**SELECTED TEXT**

— start —

Introduced by Google in 2014, material design is a visual language that was created to combine cutting edge innovation in technology with the classic principles of good design. It’s based around creating smart, appealing products that allow for workability on the part of the designer and usability on the part of the intended audience.

As such, it’s a popular, beneficial way to design templates of all kinds.

Material design principles are being used in templates across the spectrum, from logo designs for printing and publishing to design of apps and websites for businesses, to individual components like navigation and icons. To make these principles really work for you, we’ve gathered five important factors, extrapolated from the principles of material design and its common execution.

Use Bold Colors

One of the main principles of material design is to create a design that is “bold, graphic, and intentional.” The use of bold color palettes harmonizes with and reflects that principle, as well as imbuing your template with lots of “pop.”

Not only that, but the main website for material design has some pointers on exactly how to choose your colors. Apart from considerations like the psychology of color and market-specific colors, the site advises a limited palette combination, combined by “choosing three hues from the primary palette and one accent color from the secondary palette.”

Usage of a limited palette with dynamic, striking colors is one of the ways that material design was created to catch the eye.

— end —

**DIRECTIONS**
1 > Decide whether each statement below agrees with the passage on material design, answering yes or no and quoting the words from the passage that settle it. (a) Google introduced material design in 2014. (b) The material design website recommends using an unlimited range of colors. (c) The site suggests taking three hues from the secondary palette and one accent color from the primary palette.
2 > In the passage on material design, which three words does one of its main principles use to describe the design it should create?

[Dataset items]
— start —

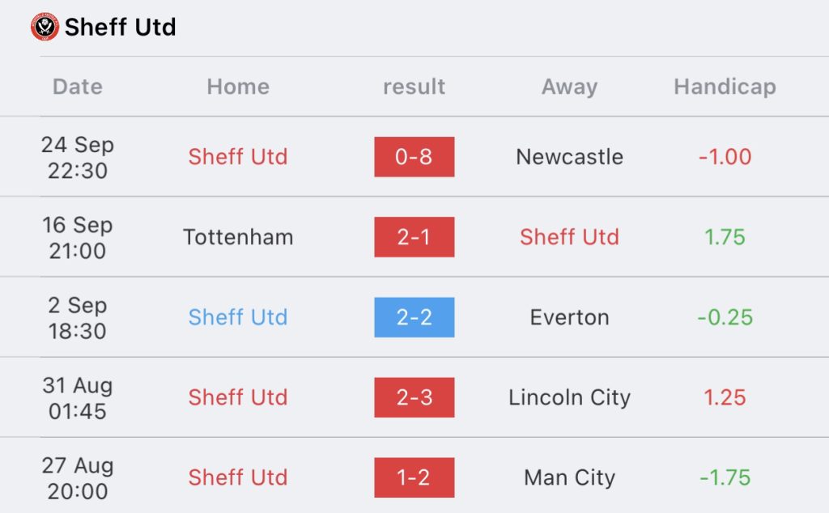Open the Lincoln City team link
The height and width of the screenshot is (513, 829).
569,398
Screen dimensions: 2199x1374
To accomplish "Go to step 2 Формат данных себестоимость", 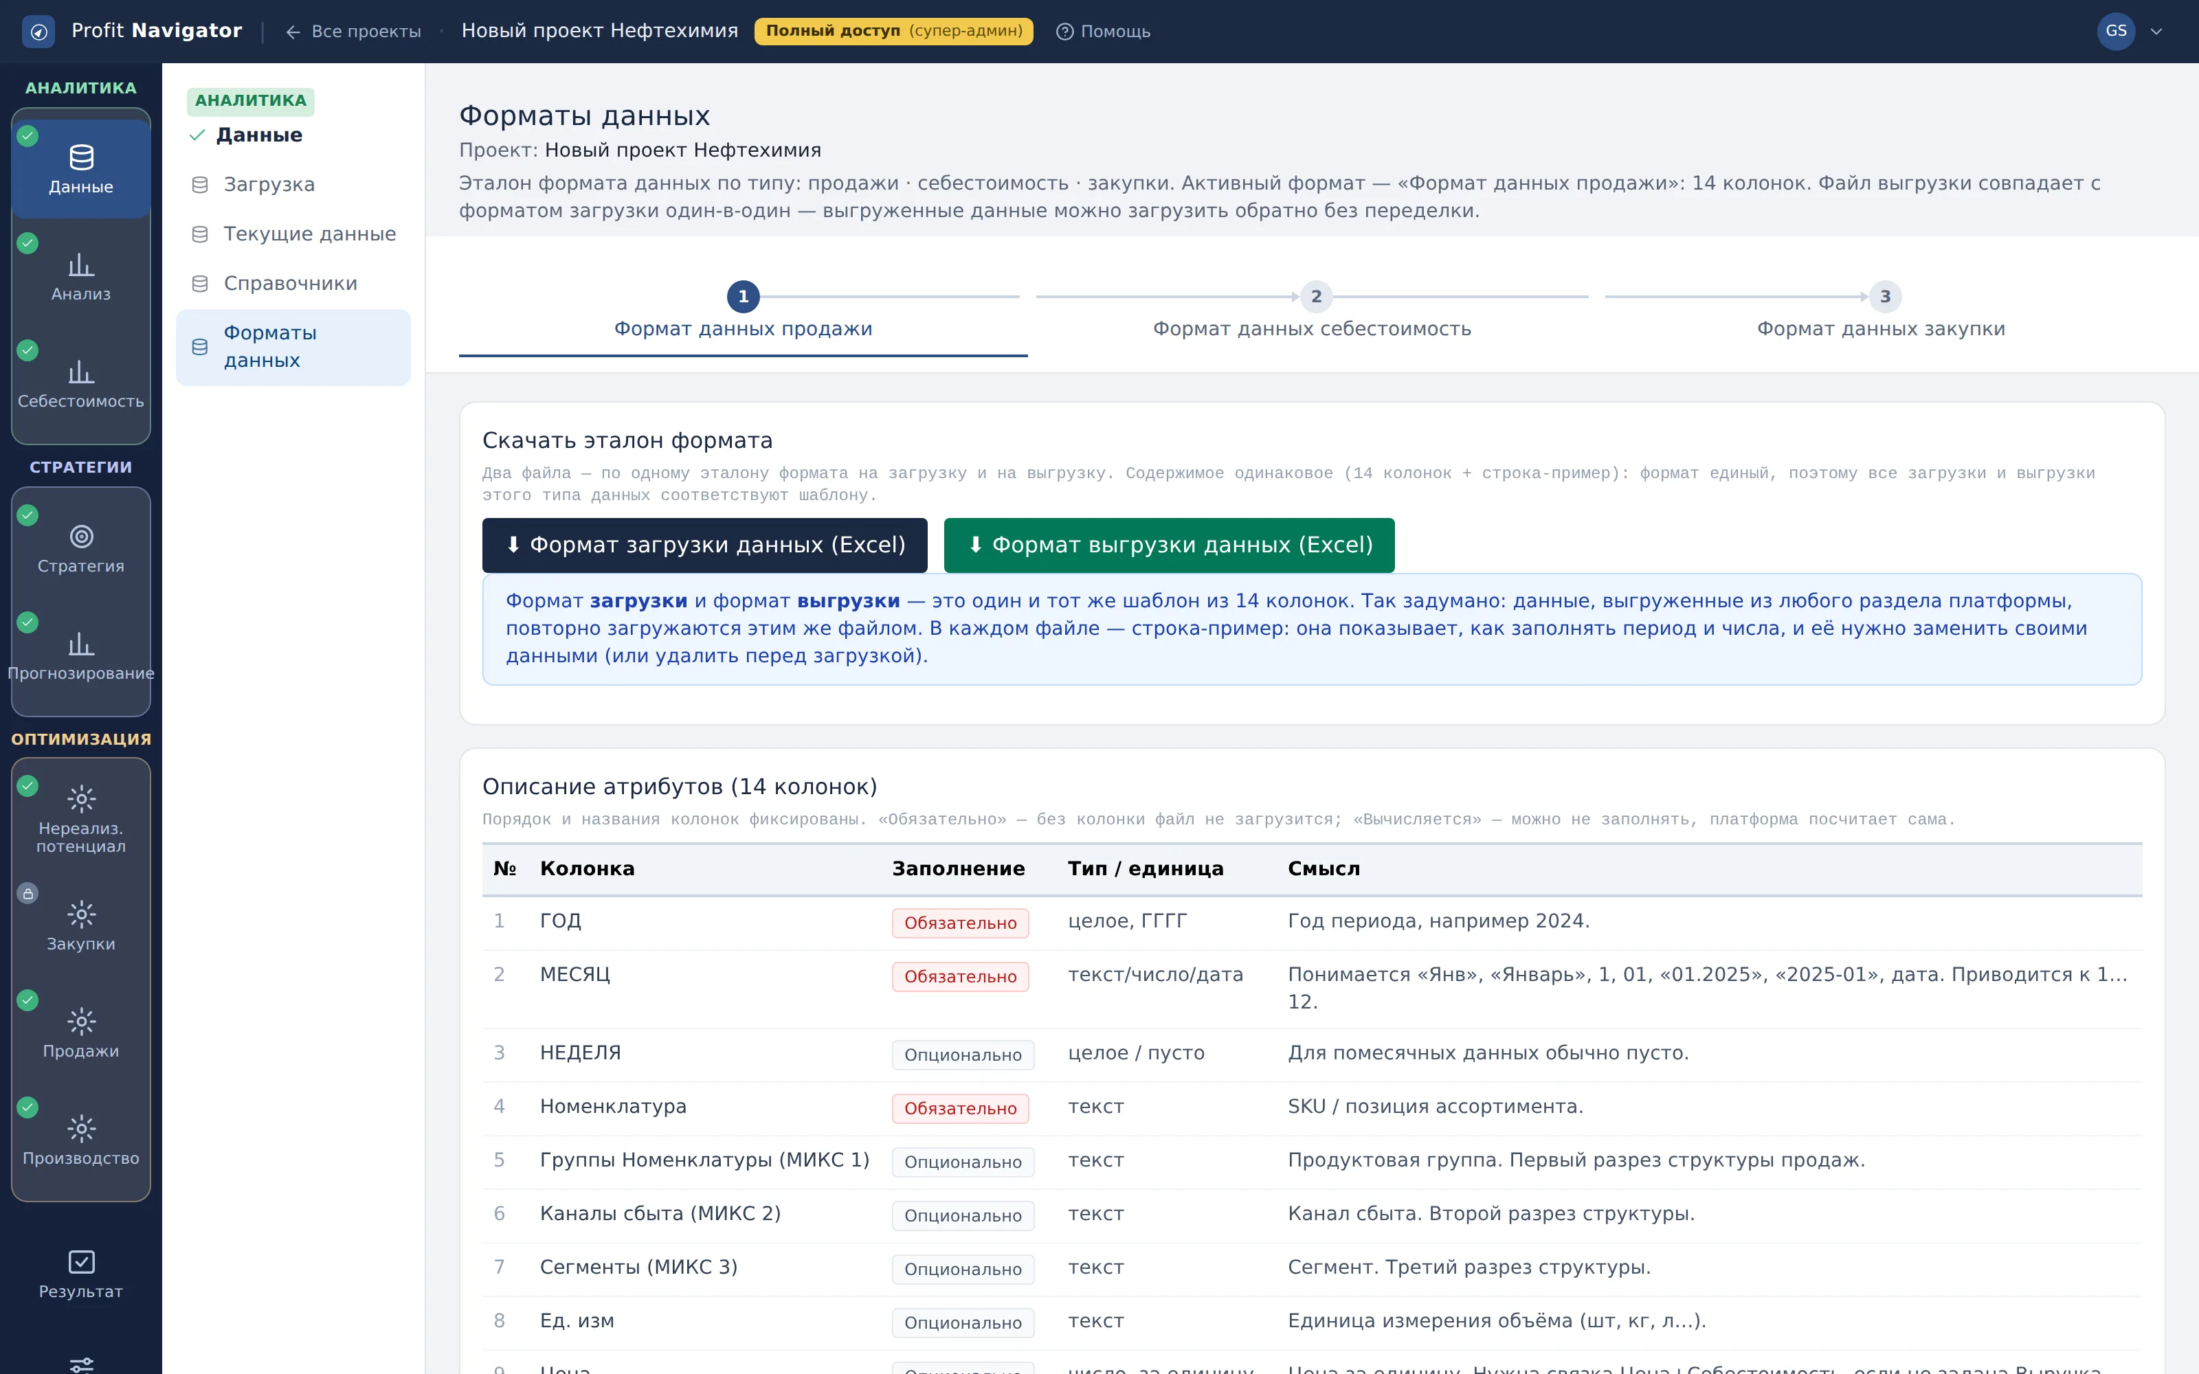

— end —

**ANSWERS FOR THE EXERCISE**
1 >
(a) Yes: "Introduced by Google in 2014"
(b) No: "the site advises a limited palette combination"
(c) No: "choosing three hues from the primary palette and one accent color from the secondary palette."

2 > Bold, graphic, and intentional.